=== Exercise objective ===
Once you find the line with "This screenshot has width=2464, height=1485." in the entries below, return exactly every line from it through the line with "This screenshot has width=1931, height=1091.".

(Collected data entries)
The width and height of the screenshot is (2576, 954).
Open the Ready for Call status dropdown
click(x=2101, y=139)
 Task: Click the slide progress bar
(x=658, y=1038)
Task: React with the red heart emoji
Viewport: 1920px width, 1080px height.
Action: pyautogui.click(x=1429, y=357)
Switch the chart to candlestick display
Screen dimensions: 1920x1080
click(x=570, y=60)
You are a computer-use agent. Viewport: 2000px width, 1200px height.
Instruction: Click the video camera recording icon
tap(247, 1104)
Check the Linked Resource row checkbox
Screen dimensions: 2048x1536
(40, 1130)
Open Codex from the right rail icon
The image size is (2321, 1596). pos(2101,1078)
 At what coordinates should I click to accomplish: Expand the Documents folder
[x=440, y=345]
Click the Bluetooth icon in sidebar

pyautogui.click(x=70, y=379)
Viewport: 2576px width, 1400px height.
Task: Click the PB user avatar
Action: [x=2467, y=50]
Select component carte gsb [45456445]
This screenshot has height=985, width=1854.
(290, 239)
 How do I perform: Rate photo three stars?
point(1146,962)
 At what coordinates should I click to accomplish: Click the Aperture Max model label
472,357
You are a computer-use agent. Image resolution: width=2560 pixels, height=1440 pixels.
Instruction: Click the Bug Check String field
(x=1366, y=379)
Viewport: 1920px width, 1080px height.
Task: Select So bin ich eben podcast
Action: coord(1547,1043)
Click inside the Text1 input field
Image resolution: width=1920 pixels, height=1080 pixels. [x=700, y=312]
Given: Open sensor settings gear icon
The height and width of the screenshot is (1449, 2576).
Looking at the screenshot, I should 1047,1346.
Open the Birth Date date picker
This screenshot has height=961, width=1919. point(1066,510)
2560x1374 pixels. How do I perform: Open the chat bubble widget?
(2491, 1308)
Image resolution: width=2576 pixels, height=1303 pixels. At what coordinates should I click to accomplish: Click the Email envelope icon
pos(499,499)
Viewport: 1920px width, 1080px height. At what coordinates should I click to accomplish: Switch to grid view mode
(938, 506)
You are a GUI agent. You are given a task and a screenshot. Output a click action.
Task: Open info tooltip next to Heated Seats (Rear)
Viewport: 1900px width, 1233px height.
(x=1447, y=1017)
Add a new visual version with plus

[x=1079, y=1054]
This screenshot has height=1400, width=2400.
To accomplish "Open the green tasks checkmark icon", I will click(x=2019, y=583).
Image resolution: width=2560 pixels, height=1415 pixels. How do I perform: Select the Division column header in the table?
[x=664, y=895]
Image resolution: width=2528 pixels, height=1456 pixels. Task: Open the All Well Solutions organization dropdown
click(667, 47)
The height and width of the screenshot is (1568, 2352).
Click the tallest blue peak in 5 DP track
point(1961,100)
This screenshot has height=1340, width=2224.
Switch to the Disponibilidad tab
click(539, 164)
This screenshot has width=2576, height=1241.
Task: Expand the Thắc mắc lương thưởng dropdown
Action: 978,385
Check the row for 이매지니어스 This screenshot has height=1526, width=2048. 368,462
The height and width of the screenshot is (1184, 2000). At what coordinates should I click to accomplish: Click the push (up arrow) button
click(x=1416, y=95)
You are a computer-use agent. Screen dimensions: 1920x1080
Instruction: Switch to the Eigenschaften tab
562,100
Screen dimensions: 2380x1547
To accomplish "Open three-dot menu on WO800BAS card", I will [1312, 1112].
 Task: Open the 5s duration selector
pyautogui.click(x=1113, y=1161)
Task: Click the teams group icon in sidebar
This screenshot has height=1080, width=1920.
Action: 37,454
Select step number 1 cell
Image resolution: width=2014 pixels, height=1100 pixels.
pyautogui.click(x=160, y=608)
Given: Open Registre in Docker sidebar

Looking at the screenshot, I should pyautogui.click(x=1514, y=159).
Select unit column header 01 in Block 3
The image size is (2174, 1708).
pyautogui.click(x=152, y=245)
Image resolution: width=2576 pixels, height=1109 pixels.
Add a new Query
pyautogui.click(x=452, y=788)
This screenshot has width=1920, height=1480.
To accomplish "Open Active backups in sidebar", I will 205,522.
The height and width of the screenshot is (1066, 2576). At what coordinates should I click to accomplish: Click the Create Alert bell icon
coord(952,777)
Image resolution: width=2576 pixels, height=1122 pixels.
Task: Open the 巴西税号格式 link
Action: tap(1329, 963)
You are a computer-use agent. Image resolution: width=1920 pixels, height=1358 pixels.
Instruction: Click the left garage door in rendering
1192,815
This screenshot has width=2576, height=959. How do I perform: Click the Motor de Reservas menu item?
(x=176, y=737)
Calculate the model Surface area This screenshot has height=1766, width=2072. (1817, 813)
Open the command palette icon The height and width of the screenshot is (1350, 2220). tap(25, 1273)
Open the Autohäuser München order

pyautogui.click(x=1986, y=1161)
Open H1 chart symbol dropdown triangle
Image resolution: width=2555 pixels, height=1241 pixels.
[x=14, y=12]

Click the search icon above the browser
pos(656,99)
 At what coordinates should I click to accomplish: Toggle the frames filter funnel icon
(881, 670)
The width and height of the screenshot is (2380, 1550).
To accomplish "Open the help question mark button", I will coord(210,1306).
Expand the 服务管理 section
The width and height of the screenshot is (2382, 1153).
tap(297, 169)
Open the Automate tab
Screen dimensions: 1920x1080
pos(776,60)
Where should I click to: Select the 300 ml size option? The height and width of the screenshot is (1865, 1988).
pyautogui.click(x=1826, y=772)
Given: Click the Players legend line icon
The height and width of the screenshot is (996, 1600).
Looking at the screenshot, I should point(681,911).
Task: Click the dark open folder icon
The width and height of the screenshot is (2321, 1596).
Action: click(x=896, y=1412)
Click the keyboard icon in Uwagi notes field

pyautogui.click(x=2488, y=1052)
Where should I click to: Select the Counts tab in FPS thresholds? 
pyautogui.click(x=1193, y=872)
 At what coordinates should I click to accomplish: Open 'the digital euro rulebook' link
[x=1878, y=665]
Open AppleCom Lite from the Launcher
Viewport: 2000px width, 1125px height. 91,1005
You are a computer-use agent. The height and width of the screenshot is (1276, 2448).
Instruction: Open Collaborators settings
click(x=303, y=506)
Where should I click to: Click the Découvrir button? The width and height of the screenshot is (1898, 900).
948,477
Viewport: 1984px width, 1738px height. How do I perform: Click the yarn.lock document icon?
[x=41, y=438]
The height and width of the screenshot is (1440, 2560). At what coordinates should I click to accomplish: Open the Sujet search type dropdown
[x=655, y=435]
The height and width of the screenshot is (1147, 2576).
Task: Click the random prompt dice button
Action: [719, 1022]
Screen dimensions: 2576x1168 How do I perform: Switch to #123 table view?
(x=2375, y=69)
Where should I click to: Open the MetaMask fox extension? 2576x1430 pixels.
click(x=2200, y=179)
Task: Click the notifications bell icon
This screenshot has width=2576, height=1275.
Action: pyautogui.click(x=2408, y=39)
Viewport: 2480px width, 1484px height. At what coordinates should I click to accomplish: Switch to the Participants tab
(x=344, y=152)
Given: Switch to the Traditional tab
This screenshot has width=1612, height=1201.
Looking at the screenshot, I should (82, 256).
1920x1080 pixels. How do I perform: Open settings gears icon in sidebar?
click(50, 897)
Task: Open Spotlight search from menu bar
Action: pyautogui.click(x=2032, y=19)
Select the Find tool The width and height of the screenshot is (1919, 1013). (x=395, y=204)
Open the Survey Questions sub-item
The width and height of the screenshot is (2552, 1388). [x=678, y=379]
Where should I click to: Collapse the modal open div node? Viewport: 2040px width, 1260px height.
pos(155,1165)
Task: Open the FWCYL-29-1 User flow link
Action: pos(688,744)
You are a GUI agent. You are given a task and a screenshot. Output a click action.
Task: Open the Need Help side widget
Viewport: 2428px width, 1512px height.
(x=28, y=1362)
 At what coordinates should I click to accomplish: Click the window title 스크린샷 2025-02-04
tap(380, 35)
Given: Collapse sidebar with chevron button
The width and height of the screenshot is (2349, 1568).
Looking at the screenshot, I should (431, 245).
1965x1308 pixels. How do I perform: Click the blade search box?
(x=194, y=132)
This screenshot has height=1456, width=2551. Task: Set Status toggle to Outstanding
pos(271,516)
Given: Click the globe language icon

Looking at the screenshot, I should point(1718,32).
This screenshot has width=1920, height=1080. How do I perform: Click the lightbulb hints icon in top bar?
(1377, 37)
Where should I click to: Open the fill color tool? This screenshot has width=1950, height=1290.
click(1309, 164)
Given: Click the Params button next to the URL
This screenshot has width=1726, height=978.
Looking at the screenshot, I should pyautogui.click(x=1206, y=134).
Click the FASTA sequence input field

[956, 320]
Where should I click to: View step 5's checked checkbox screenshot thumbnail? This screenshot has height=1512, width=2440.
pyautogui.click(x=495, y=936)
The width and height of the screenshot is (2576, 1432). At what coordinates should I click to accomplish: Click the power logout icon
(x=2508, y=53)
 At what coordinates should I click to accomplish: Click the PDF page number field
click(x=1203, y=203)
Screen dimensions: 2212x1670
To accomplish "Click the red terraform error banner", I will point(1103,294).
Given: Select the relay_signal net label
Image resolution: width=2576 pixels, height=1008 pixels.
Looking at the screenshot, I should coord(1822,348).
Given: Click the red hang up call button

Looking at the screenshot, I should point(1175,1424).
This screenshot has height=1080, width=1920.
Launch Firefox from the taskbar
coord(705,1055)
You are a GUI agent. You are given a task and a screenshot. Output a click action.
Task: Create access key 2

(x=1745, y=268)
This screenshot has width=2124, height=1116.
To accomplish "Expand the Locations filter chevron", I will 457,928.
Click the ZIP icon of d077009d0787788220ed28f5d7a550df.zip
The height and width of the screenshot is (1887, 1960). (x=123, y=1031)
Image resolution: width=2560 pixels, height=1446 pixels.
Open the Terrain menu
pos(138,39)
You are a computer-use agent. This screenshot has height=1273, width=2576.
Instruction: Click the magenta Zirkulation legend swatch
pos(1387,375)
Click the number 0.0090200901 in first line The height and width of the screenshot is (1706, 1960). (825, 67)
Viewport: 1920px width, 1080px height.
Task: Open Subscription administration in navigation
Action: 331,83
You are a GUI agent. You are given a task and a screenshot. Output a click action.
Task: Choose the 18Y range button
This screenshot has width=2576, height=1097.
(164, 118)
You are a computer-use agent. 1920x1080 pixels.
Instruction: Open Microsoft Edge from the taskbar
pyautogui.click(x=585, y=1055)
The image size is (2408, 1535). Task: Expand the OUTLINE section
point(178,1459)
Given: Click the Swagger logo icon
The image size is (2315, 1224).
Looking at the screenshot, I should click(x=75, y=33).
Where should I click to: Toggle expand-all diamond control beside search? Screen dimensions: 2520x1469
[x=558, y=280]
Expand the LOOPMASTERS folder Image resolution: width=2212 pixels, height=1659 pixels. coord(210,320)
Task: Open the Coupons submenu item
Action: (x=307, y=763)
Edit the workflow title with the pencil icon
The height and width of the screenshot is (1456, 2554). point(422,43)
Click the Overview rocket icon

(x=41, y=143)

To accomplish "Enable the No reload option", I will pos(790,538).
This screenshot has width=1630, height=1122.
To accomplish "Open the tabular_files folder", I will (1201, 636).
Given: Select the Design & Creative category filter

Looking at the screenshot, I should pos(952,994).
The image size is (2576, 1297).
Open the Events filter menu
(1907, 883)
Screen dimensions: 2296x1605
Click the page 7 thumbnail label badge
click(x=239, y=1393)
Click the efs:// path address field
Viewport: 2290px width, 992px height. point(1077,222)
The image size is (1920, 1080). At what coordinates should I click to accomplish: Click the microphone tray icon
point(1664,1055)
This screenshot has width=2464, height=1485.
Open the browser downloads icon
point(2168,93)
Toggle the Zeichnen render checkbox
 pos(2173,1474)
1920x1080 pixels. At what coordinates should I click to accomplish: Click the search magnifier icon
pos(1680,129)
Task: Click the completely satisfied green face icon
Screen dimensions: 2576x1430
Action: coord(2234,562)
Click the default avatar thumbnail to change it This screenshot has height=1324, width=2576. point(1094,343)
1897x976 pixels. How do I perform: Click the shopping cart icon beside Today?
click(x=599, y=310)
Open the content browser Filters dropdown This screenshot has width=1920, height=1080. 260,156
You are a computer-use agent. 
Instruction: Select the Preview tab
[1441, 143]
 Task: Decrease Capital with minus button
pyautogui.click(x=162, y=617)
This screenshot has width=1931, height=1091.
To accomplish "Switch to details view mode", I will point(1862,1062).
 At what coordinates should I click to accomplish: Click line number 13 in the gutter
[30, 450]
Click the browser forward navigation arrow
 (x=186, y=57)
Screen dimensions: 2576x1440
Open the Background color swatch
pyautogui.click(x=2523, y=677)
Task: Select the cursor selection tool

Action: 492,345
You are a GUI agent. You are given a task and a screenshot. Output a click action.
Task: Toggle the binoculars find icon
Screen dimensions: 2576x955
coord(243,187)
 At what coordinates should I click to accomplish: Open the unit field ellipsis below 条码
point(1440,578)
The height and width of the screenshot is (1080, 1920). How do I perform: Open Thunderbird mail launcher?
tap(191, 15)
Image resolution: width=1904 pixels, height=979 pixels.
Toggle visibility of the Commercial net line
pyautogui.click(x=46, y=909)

=== Worked solution ===
This screenshot has width=2464, height=1485.
Open the browser downloads icon
point(2168,93)
Toggle the Zeichnen render checkbox
 pos(2173,1474)
1920x1080 pixels. At what coordinates should I click to accomplish: Click the search magnifier icon
pos(1680,129)
Task: Click the completely satisfied green face icon
Screen dimensions: 2576x1430
Action: coord(2234,562)
Click the default avatar thumbnail to change it This screenshot has height=1324, width=2576. point(1094,343)
1897x976 pixels. How do I perform: Click the shopping cart icon beside Today?
click(x=599, y=310)
Open the content browser Filters dropdown This screenshot has width=1920, height=1080. 260,156
You are a computer-use agent. 
Instruction: Select the Preview tab
[1441, 143]
 Task: Decrease Capital with minus button
pyautogui.click(x=162, y=617)
This screenshot has width=1931, height=1091.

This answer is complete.